Health workers are to vaccinate at least 33 million children aged between nine months and five years against measles in a campaign starting this October, the National Primary Health Care Development Agency (NPHCDA) has announced.
Parents and caregivers are advised to take children to government health facilities and vaccination posts sites where health workers can administer the vaccine.
The push is to ensure nearly 95% out of every 100 children are vaccinated. Previous campaign in 2015 managed to reach just 85 in 100 children.
Children born after the last measles campaign from 2013 to 2016—and who have never received routine immunisation—are now more at risk of contracting measles, the agency warned.
The agency says there has been upsurge in outbreaks of measles since then, with 183 outbreaks recorded in 2016, up from 166 in 2015.
This year alone, up to 16,343 cases of measles have been recorded and 108 confirmed in laboratory testing across 717 council areas—meaning nearly every local government area has had a case of measles, according to Joseph Oteri, chair of a committee on measles vaccination at NPHCDA.

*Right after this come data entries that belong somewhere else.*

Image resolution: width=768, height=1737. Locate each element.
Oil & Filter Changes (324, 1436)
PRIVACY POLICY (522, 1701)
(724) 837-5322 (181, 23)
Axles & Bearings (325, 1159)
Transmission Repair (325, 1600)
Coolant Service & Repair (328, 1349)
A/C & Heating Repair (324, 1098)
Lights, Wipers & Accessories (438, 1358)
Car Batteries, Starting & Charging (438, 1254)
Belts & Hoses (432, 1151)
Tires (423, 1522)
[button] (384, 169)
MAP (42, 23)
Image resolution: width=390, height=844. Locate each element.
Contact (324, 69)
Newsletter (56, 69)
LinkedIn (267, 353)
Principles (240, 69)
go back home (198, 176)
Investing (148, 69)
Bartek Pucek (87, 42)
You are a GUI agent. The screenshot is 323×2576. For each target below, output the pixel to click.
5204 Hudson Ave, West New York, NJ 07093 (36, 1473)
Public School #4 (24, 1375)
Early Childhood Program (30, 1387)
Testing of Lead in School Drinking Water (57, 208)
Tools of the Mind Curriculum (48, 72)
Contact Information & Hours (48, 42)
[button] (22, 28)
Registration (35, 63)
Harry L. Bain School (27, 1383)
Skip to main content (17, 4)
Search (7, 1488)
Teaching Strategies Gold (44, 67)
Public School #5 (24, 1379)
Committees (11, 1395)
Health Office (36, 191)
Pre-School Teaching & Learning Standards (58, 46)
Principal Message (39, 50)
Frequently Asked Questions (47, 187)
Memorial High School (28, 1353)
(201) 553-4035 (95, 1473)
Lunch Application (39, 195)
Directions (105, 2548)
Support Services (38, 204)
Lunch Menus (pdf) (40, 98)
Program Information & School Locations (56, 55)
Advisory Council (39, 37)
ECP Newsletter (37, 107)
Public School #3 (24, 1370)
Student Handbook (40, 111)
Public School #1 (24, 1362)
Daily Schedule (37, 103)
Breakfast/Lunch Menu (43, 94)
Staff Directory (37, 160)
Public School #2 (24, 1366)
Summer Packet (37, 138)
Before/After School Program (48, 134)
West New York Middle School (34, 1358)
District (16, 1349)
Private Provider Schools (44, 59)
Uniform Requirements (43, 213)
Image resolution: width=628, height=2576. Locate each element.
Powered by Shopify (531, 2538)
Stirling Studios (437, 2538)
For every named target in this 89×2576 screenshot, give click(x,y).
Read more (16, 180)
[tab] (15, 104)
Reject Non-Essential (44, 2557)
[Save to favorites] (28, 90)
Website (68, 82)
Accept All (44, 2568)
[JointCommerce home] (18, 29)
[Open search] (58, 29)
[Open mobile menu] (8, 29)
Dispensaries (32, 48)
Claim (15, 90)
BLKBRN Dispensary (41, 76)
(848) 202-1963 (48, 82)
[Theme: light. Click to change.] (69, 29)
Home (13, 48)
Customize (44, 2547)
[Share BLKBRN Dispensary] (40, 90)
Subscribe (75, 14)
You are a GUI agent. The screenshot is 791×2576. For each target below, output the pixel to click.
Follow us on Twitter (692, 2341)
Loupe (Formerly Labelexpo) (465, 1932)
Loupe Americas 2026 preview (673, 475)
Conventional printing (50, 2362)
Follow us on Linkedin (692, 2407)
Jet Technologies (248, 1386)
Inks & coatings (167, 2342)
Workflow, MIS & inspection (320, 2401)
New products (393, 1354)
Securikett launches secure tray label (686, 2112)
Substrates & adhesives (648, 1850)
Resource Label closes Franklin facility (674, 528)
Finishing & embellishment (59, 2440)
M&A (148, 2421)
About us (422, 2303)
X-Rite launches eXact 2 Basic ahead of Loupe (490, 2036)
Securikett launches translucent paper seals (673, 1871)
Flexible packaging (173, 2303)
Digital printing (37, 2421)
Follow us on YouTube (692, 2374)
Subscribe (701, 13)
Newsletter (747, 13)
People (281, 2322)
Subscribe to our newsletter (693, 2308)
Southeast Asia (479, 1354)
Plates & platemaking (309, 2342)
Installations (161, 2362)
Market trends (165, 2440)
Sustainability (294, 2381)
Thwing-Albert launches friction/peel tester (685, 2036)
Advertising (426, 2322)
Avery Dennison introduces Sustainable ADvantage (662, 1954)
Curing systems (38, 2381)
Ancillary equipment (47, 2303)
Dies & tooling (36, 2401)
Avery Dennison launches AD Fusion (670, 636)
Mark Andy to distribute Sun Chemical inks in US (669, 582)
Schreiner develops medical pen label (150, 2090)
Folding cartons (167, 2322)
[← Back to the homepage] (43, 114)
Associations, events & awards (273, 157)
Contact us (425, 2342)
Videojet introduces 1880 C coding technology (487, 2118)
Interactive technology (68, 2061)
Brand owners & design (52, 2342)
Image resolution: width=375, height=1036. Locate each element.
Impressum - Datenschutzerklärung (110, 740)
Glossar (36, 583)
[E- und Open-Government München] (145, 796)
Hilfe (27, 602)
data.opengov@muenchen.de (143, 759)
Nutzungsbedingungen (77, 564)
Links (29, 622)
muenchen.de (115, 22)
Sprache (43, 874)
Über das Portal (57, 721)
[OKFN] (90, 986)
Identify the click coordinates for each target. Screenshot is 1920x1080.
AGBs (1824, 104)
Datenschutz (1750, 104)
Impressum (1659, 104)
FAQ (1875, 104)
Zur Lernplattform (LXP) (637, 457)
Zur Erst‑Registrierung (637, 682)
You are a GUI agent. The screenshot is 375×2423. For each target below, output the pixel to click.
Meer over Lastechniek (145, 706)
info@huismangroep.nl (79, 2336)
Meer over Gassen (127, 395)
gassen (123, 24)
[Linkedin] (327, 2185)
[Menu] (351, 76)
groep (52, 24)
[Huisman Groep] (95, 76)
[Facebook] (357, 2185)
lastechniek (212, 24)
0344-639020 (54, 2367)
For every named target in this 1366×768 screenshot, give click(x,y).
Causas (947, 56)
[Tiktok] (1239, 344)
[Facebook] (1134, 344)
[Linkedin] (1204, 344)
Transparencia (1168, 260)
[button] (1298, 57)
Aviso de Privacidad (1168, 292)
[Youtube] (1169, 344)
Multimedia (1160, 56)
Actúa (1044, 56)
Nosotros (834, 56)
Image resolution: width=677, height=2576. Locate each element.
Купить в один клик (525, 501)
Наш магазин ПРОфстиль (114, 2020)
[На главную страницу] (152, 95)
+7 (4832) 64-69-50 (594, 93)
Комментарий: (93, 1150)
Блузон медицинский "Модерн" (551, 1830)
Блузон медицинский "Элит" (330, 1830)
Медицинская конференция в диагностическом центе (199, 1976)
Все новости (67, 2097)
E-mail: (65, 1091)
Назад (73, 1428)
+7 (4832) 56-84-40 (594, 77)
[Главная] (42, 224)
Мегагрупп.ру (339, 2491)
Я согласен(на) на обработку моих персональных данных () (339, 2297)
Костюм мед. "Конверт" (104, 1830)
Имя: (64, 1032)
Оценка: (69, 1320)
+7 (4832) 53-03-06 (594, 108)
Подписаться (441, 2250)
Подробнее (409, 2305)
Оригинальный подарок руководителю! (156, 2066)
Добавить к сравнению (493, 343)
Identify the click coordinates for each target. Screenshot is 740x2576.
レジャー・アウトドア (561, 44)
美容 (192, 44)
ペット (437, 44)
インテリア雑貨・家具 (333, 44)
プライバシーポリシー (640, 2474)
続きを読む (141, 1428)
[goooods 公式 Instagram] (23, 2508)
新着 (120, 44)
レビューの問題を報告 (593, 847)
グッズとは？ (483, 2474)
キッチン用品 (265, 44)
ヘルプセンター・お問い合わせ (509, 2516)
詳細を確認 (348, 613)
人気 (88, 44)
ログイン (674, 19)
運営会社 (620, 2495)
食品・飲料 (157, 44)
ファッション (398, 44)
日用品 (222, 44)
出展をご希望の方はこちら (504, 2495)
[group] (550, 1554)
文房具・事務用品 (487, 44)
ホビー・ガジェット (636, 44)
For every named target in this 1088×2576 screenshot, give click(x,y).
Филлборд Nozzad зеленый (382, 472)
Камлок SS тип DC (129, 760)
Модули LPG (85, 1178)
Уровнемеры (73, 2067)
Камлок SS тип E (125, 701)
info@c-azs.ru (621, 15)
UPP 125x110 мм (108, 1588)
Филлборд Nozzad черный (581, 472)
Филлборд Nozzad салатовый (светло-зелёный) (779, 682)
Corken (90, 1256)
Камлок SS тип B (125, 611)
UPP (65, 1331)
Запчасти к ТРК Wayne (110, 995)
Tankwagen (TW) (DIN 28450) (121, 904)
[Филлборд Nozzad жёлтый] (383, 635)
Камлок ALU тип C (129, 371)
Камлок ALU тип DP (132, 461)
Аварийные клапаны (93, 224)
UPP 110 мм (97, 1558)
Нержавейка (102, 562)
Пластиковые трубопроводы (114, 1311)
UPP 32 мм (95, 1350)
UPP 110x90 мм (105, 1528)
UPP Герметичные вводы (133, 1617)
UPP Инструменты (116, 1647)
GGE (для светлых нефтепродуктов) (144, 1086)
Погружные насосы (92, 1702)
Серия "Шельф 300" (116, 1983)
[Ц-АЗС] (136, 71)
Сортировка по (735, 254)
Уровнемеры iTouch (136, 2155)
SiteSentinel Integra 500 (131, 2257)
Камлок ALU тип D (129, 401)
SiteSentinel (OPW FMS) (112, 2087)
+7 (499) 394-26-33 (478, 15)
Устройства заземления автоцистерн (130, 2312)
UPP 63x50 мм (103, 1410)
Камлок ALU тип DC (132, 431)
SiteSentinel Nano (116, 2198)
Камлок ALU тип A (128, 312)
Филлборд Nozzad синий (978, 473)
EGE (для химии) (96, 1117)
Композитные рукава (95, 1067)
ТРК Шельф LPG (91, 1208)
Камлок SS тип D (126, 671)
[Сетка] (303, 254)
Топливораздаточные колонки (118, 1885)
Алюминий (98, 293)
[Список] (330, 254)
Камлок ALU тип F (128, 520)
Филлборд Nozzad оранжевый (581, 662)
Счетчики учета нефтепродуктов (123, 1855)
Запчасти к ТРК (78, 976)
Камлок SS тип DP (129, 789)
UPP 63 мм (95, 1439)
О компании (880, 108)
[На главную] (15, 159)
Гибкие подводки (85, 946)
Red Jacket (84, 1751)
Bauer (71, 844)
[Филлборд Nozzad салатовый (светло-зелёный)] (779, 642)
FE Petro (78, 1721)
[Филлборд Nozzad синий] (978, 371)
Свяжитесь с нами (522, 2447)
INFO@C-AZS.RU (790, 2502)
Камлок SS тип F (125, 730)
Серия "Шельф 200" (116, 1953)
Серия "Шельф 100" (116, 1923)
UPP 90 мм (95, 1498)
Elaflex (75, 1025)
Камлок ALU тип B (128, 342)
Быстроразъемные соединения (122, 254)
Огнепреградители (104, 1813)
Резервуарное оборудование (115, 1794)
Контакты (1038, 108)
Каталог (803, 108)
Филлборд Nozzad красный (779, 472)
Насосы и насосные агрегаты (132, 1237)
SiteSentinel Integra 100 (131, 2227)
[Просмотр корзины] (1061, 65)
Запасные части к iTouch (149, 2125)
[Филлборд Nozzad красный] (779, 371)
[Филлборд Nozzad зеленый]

The campaign’s first phase begins October 26 in northwestern states—Jigawa, Kaduna, Kano, Katsina, Kebbi, Sokoto, Zamfara. It moves to the north east on November 30, north central February 1 next year and then all southern states on March 8.
“The north has up to 100 or between 51 and 100 per million,” said Oteri, citing the prevalence of measles. “South has under five per million. The ultimate goal is to be under one [per million].”
The campaign starting October is the first time the agency will use geographical information systems to map populations targeted for vaccination. Previous campaigns have been based on the 2006 census.
Federal government has released its own counterpart N3.5 billion to fund the campaign—and state governors agreed to channel their part funding through individual state primary health care boards.
With the campaign less than 40 days away, only Kebbi has paid in full among northwestern states. Kano state government paid N9 million out of more than N50 million, leaving local governments to pay the balance, said NPHCDA executive director Faisal Shuaib. Borno, Imo and Nasarawa have also paid in full.
NPHCDA, the federal health ministry and development have agreed to shut out any state that fails to send in its part funding by September 15.
“We are not going to do a campaign in any state where we cannot reach all the children,” warned Shuaib at a media orientation for journalists ahead of the campaign.
“We will do campaigns only in states that are ready for high quality campaign. We understand we are operating in a tight fiscal space, but it is our duty to vaccinate our children. It is an investment that yields return.”
The campaign is a second chance for children not immunized against measles in infancy.
The disease spreads among children, mostly in crowded areas. An infection with measles can reduce ability to fight off other diseases, causing frequent illness. And children without vaccination are at risk of contracting measles.
The disease shows symptoms ranging from high fever and runny nose to cough, red and watery eyes, loss of appetire and rash all over the face and body.
Complications include diarrhoea, infection in the ear and brain, pneumonia blindness and death.